[Given text]

━━━━━━━━━━━━━━━━━━━━

Is the effect similar to pthread_barrier_wait(barrier_for($pc))
[http://linux.die.net/man/3/pthread_barrier_wait] where the
implementation automatically generates the barrier_for() function and
automatically calculates the number of threads to wait for?

If the barrier lowers to any sort of function call, it sounds like
you're currently looking up the PC of the caller and finding the
barrier that way. Instead, could specify the barrier as an explicit
argument to the function when your frontend generates the call
instruction, which would free you from worrying about whether the call
winds up in multiple places in the optimized IR.

If the barrier lowers to a magic instruction on your chip, and that
instruction doesn't take an ID of any sort besides its address, you
could generate a one-instruction function for each barrier() in the
source language and allow calls to that function to be duplicated.
There may be optimizations that merge "identical" functions, but
they'll be easier to turn off than optimizations that assume they can
rearrange control flow.

━━━━━━━━━━━━━━━━━━━━

[Goal] Repeat word for word the part of the text on thread barriers from "If the barrier lowers to any" to "to be duplicated.".

[Supplied information]
━━━━━━━━━━━━━━━━━━━━

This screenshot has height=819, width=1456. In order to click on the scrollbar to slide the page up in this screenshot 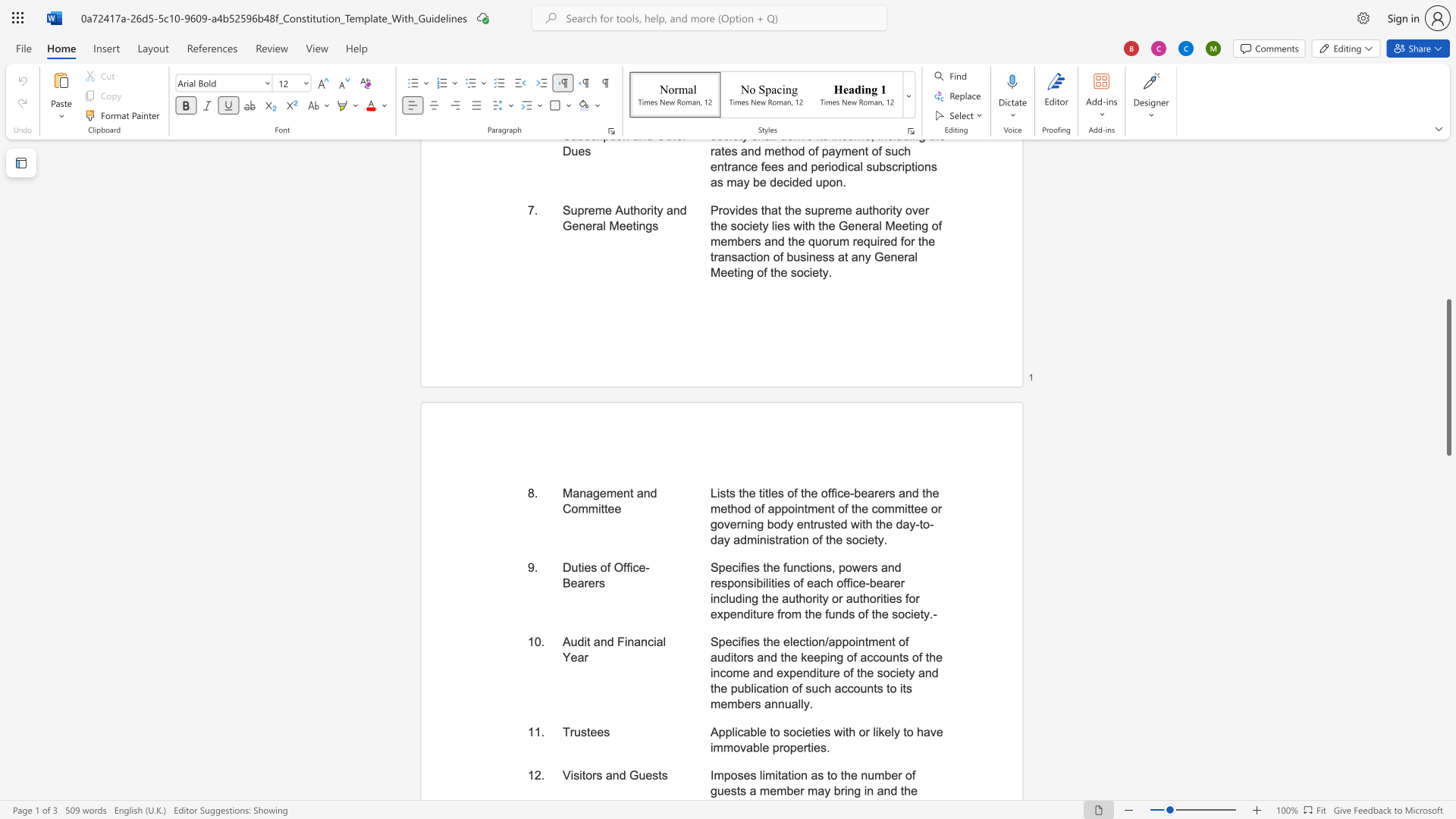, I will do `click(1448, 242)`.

━━━━━━━━━━━━━━━━━━━━

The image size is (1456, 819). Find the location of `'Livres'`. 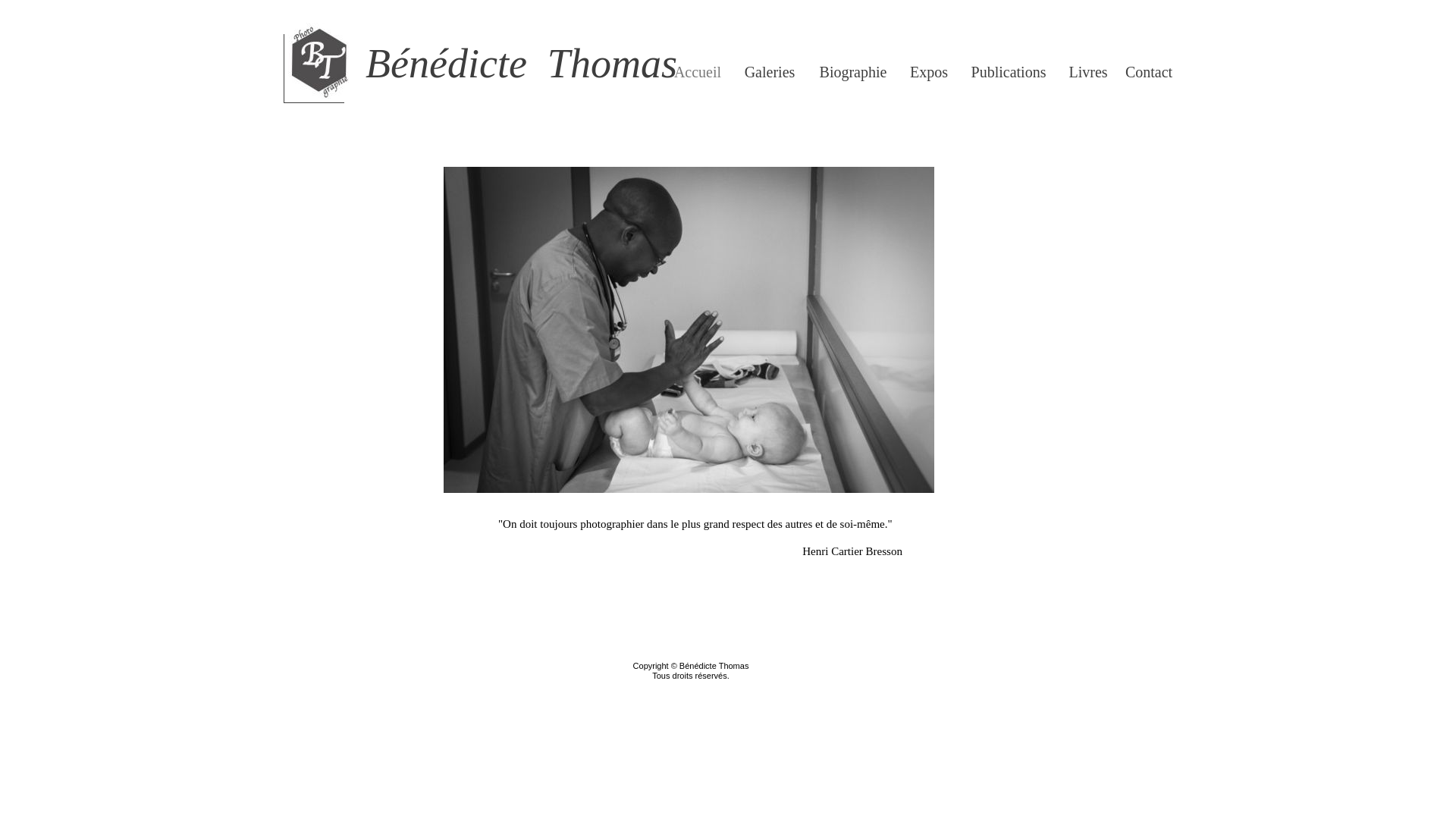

━━━━━━━━━━━━━━━━━━━━

[Exercise solution]
If the barrier lowers to any sort of function call, it sounds like
you're currently looking up the PC of the caller and finding the
barrier that way. Instead, could specify the barrier as an explicit
argument to the function when your frontend generates the call
instruction, which would free you from worrying about whether the call
winds up in multiple places in the optimized IR.

If the barrier lowers to a magic instruction on your chip, and that
instruction doesn't take an ID of any sort besides its address, you
could generate a one-instruction function for each barrier() in the
source language and allow calls to that function to be duplicated.